◆ **Exercise goal**: Where the line containing "You are a GUI" appears below, begin there and reproduce each line exactly through the last one, omitting pictures.

◆ **Material to process**:

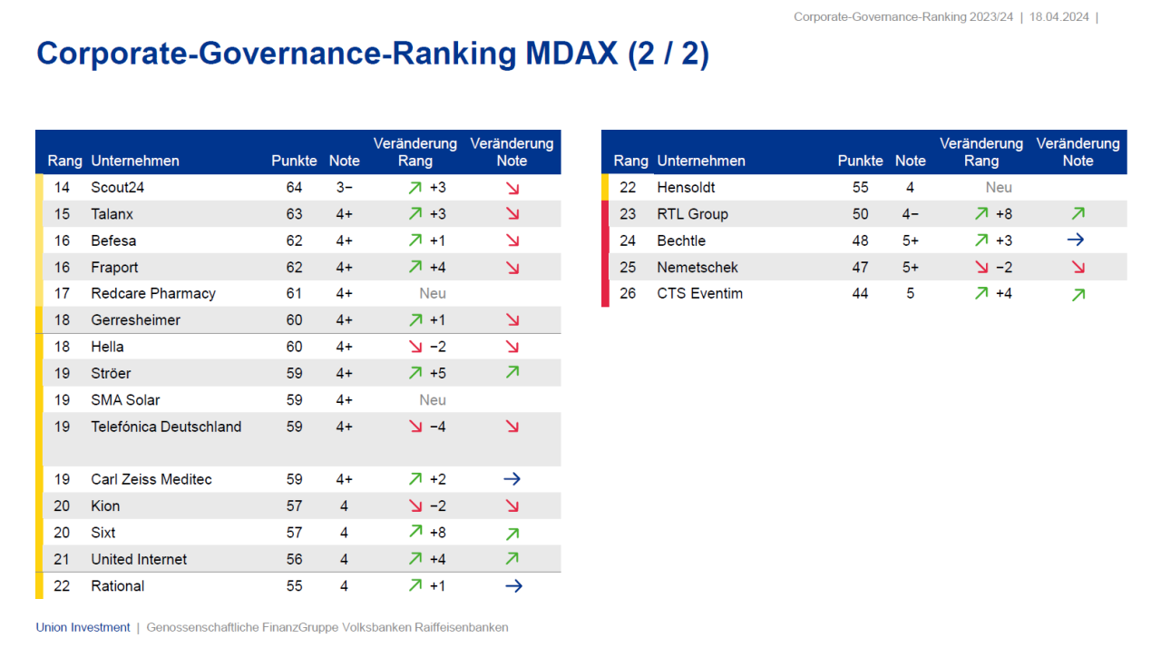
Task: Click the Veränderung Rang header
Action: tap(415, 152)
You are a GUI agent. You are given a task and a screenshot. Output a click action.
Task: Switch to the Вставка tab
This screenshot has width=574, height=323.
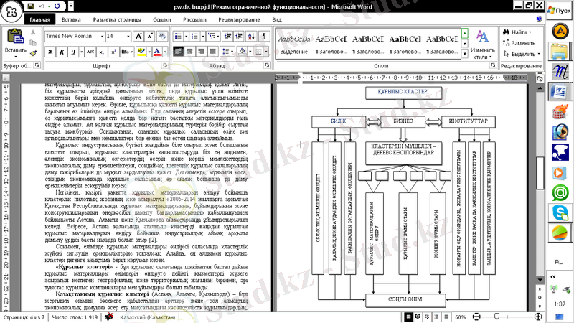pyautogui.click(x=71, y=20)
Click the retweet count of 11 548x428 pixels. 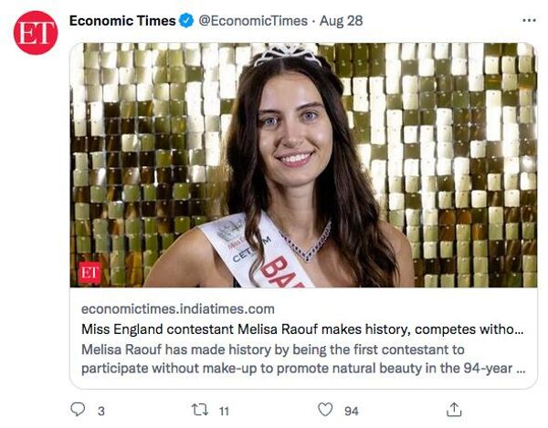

◆ **Response to this task**:
You are a GUI agent. You are given a task and a screenshot. Output a click action.
Task: Switch to the Вставка tab
This screenshot has width=574, height=323.
pyautogui.click(x=71, y=20)
Click the retweet count of 11 548x428 pixels. 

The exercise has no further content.